* INSTRUCTIONS TO FOLLOW:
Nothing past the line containing "Given: Open the Delivery Center menu" belongs in the output. Copy exactly every line of the data below from the first up to and including it.

* Stored items:

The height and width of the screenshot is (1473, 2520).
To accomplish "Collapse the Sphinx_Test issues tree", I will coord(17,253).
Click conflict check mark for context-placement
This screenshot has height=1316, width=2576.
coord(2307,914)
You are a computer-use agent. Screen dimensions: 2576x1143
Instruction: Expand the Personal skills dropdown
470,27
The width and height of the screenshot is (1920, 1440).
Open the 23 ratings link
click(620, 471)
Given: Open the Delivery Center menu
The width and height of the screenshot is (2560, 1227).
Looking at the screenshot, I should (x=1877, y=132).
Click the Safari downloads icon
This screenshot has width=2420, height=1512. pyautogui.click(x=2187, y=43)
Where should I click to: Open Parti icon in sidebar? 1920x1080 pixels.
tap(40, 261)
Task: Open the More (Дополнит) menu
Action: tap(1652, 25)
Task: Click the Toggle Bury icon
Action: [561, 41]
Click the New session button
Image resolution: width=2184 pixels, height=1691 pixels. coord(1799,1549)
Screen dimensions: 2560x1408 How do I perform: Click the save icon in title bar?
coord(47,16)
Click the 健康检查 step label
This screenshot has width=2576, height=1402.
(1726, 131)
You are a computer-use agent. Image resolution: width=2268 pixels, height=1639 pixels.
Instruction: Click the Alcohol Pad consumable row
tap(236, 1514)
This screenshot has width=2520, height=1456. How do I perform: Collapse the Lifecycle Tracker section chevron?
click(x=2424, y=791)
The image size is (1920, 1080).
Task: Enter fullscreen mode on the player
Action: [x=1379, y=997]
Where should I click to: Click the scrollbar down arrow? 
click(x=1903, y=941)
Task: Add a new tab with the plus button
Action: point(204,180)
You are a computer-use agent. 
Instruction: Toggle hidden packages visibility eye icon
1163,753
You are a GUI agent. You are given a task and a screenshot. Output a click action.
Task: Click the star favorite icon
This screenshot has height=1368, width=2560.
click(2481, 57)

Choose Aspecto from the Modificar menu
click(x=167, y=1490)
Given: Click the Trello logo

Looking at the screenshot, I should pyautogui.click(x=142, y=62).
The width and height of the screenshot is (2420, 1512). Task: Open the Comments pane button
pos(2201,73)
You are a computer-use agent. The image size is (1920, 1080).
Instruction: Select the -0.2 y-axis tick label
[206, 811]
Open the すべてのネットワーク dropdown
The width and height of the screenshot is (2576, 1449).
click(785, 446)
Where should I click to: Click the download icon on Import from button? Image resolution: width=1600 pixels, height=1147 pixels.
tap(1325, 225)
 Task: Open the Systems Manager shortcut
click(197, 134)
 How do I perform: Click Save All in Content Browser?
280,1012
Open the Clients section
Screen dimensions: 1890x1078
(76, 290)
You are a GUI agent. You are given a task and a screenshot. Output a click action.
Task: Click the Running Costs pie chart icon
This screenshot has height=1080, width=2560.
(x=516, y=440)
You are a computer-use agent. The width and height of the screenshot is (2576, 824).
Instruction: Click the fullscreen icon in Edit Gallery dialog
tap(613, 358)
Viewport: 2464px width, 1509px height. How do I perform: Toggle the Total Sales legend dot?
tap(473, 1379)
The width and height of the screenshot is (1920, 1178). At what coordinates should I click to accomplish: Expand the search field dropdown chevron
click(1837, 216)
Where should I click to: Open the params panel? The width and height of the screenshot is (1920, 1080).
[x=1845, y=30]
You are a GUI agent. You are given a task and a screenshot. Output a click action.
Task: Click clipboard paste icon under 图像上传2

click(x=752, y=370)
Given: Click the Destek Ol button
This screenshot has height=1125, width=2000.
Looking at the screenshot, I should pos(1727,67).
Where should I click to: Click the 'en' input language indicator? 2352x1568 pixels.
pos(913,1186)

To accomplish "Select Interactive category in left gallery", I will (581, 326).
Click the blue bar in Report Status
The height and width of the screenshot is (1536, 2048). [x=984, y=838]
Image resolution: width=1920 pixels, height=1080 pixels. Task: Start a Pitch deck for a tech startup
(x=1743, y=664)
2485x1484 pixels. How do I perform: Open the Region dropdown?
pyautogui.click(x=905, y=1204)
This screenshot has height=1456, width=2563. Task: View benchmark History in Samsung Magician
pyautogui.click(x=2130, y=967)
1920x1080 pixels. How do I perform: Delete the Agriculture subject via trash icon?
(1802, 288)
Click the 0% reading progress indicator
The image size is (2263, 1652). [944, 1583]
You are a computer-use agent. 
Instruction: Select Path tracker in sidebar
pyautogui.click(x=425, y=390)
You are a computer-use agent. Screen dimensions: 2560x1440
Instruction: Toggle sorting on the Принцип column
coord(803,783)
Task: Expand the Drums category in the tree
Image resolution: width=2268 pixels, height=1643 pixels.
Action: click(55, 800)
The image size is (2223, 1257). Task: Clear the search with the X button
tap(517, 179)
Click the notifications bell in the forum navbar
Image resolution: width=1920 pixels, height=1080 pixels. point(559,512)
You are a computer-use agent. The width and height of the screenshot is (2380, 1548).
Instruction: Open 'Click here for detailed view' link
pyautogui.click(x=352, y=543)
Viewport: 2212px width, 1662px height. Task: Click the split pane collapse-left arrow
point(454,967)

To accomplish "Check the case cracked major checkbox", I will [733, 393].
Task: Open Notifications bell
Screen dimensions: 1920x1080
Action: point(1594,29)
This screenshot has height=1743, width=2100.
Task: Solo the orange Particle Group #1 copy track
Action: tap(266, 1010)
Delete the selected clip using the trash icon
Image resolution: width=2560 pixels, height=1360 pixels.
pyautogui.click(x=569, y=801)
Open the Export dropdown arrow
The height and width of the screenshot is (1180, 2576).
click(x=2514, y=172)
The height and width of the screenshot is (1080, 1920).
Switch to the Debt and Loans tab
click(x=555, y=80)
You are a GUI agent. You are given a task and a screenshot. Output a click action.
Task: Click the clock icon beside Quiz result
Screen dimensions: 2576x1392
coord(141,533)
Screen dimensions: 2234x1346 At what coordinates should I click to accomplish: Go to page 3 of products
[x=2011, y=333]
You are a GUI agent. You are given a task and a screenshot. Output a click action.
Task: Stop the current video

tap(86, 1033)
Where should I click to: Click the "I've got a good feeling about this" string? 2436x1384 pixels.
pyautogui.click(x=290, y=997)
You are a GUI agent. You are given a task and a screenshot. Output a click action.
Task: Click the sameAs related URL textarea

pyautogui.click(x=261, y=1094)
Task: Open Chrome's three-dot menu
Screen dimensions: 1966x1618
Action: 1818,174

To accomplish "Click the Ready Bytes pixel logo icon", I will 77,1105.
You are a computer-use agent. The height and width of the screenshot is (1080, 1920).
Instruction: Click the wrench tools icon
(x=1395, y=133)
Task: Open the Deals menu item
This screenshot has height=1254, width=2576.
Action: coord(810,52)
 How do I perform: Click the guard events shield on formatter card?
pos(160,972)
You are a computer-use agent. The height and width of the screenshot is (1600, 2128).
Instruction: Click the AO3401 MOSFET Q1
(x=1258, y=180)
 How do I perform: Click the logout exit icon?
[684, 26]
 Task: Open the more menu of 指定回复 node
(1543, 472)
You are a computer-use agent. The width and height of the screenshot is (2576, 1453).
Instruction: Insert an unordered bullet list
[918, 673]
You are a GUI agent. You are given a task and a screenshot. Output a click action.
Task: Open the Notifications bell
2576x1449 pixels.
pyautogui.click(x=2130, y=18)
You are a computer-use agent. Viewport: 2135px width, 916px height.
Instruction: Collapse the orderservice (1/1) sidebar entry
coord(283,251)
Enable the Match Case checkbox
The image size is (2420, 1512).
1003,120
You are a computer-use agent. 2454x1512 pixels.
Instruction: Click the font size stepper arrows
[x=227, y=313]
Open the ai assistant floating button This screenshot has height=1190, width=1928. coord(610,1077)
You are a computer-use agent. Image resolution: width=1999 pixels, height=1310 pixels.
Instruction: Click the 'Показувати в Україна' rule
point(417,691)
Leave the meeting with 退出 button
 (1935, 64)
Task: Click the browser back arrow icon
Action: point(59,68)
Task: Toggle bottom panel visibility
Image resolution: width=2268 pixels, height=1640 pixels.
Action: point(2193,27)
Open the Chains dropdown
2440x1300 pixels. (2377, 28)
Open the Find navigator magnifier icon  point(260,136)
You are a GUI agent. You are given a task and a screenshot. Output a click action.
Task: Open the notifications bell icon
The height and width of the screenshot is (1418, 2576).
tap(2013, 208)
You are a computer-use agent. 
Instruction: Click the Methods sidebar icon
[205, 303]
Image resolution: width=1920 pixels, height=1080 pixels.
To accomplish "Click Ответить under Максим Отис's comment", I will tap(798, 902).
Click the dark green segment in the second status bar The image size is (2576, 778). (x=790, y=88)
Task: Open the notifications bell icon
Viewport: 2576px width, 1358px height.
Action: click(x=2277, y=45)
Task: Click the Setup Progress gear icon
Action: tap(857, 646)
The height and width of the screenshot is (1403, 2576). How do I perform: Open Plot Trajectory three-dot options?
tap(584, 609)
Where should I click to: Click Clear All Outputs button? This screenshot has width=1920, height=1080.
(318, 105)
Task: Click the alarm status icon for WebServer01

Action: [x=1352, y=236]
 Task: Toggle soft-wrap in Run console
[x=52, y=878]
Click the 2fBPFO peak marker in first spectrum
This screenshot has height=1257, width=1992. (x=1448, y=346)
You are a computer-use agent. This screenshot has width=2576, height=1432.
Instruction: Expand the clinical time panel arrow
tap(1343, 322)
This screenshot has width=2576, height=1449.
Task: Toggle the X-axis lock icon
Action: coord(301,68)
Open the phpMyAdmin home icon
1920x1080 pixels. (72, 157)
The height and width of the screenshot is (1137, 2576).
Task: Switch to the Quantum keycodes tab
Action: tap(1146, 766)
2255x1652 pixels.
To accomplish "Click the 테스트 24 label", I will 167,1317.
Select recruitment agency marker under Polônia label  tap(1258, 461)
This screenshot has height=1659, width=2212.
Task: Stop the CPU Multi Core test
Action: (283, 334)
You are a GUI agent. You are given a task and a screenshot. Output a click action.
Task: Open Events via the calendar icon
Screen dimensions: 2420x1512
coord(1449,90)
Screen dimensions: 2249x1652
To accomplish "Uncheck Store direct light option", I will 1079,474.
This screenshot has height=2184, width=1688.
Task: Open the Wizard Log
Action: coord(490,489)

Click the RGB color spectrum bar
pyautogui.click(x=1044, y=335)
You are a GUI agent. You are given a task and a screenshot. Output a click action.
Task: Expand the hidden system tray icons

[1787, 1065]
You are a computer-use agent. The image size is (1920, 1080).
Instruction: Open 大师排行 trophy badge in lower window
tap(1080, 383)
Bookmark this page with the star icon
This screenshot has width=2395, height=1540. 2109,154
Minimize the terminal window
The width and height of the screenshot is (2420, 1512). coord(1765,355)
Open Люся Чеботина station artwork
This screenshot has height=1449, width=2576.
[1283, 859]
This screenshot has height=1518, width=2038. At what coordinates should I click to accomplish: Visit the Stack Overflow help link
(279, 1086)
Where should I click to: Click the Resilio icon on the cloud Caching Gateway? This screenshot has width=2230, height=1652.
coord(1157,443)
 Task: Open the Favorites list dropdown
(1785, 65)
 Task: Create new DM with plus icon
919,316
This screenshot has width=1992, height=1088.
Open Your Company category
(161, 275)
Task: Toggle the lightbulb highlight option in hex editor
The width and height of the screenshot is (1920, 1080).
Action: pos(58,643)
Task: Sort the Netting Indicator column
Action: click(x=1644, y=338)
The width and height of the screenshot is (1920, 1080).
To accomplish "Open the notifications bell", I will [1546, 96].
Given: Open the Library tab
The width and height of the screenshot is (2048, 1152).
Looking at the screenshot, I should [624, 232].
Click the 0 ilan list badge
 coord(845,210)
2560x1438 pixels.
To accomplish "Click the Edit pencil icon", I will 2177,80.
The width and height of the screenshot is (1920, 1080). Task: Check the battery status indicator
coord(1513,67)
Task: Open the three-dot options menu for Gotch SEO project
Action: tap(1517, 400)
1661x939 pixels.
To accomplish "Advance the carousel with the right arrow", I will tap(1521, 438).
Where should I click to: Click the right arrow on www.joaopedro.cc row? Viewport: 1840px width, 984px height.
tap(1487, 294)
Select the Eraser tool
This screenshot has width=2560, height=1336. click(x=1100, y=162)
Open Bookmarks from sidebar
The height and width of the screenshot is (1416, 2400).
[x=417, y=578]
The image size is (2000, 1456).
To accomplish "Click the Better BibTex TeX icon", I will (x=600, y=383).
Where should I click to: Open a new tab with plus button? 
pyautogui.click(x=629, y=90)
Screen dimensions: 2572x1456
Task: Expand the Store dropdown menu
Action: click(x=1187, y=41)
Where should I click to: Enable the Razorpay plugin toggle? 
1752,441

* ANSWER SECTION:
The height and width of the screenshot is (1473, 2520).
To accomplish "Collapse the Sphinx_Test issues tree", I will coord(17,253).
Click conflict check mark for context-placement
This screenshot has height=1316, width=2576.
coord(2307,914)
You are a computer-use agent. Screen dimensions: 2576x1143
Instruction: Expand the Personal skills dropdown
470,27
The width and height of the screenshot is (1920, 1440).
Open the 23 ratings link
click(620, 471)
Given: Open the Delivery Center menu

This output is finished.